**About this task**. State the number of lines in the material below that hold "file", and add nothing to it.

**Data in this exercise**.

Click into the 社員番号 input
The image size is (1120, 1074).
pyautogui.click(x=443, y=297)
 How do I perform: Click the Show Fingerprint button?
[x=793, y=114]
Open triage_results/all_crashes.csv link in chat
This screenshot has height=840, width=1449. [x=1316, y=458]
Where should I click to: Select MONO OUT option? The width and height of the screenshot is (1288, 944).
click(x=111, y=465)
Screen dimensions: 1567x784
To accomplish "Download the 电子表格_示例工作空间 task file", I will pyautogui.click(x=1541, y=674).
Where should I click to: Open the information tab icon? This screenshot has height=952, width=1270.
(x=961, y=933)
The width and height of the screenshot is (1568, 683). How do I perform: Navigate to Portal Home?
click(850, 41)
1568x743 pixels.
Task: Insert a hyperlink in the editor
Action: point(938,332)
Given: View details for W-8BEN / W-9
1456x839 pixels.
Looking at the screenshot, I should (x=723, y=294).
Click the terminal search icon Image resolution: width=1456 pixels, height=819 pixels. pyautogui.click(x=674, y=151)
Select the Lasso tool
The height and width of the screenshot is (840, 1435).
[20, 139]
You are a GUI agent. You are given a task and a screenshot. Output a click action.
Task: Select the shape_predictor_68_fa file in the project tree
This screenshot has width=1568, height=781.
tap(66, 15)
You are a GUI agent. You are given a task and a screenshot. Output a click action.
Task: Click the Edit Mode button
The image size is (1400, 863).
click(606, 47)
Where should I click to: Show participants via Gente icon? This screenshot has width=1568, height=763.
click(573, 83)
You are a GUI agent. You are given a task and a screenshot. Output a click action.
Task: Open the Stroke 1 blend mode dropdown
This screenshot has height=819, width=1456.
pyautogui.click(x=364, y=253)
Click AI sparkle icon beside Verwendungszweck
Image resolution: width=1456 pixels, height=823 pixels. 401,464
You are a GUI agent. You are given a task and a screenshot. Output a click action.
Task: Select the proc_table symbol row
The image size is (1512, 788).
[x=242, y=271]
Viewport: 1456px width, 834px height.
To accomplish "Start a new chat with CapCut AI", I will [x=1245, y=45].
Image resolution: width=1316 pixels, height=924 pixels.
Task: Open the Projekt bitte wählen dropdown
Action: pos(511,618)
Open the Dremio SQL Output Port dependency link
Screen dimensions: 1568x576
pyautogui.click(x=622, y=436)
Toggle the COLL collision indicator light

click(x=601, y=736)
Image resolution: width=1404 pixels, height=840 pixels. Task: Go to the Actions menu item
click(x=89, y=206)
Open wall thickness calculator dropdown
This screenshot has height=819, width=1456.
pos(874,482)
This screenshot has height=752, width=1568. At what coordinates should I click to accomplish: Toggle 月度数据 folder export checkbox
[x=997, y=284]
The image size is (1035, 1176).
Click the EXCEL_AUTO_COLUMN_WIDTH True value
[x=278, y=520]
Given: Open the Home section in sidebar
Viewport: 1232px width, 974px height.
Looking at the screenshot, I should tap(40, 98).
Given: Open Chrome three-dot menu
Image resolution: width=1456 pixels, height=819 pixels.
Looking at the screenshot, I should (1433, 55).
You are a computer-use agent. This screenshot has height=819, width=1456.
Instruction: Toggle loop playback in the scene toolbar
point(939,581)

**Answer for the task**. 2